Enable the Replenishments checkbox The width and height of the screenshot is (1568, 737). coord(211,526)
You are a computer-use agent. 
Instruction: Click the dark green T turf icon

• • • •

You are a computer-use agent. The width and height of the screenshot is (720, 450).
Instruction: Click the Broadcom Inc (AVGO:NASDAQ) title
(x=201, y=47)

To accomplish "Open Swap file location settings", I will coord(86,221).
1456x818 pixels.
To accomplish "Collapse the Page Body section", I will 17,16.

• • • •

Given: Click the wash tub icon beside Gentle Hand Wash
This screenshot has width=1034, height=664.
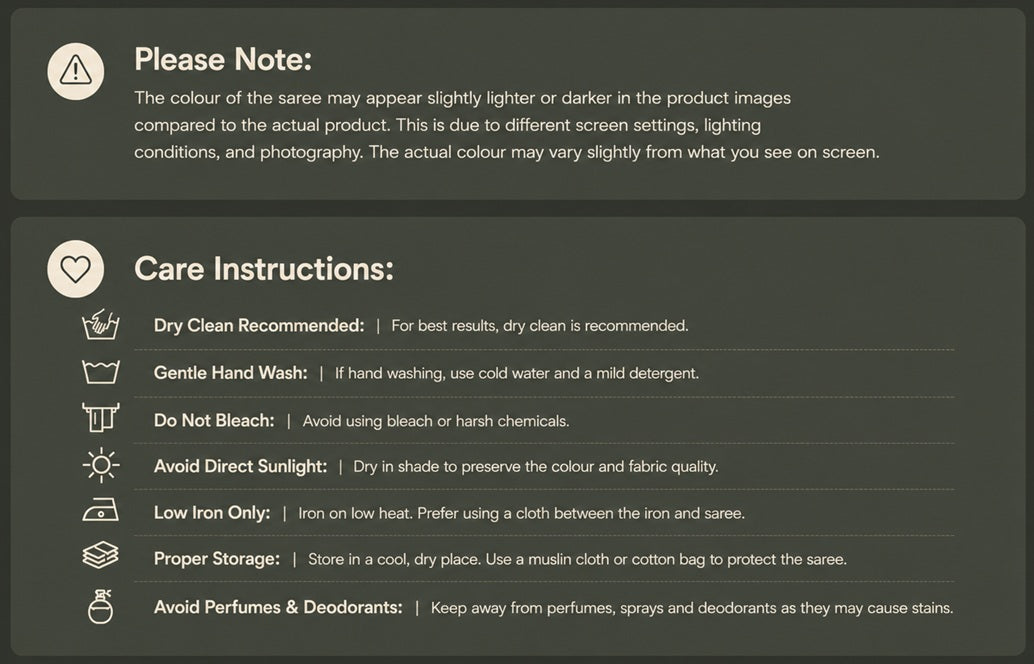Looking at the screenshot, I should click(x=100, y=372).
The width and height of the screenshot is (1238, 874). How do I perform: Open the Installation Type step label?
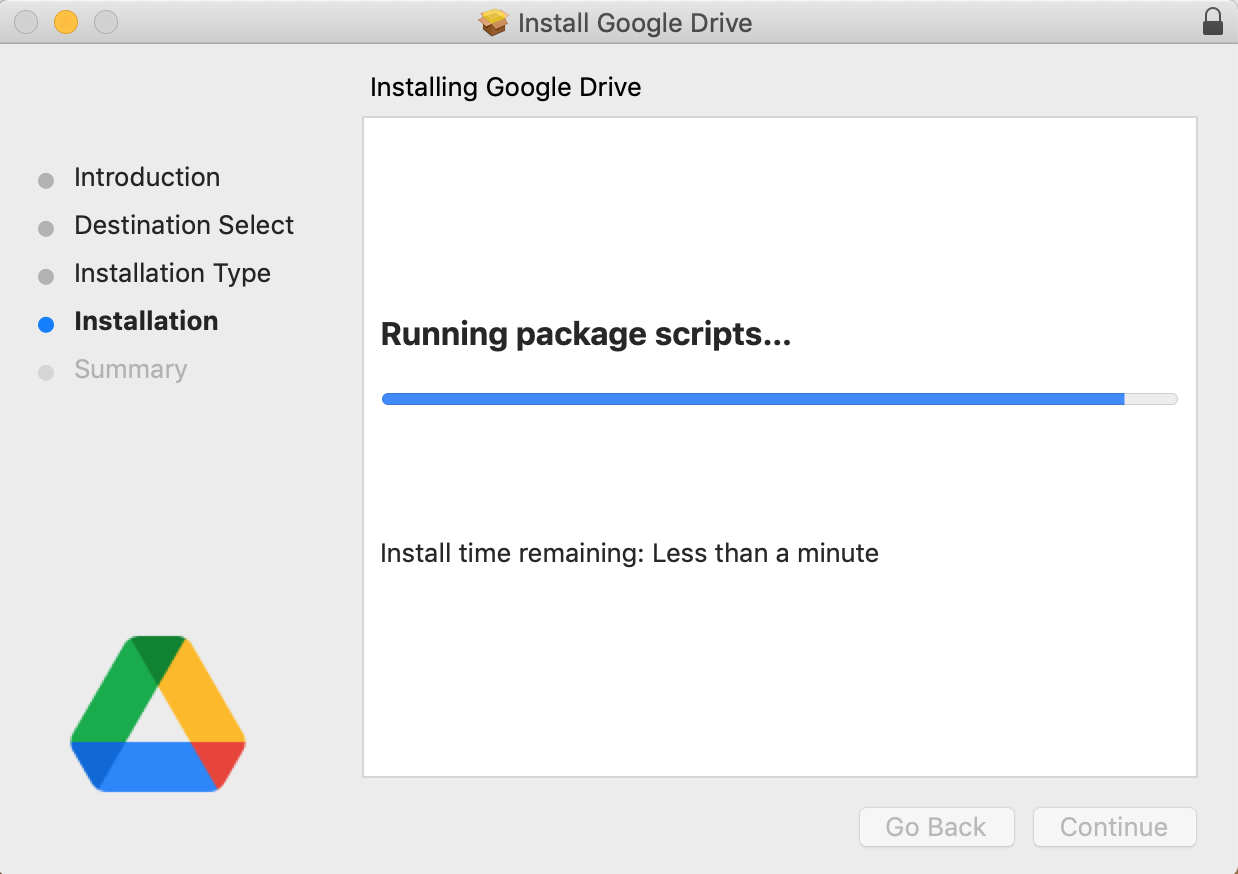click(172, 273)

• • • •

--- WHAT IS NEEDED ---
Write out again every line from the line with "The width and height of the screenshot is (1238, 874)." through the line with "click(172, 273)", requests included, and raise each coordinate in the answers by 104. Leave the pictures out.

--- RESULT OF THIS TASK ---
The width and height of the screenshot is (1238, 874). How do I perform: Open the Installation Type step label?
click(276, 377)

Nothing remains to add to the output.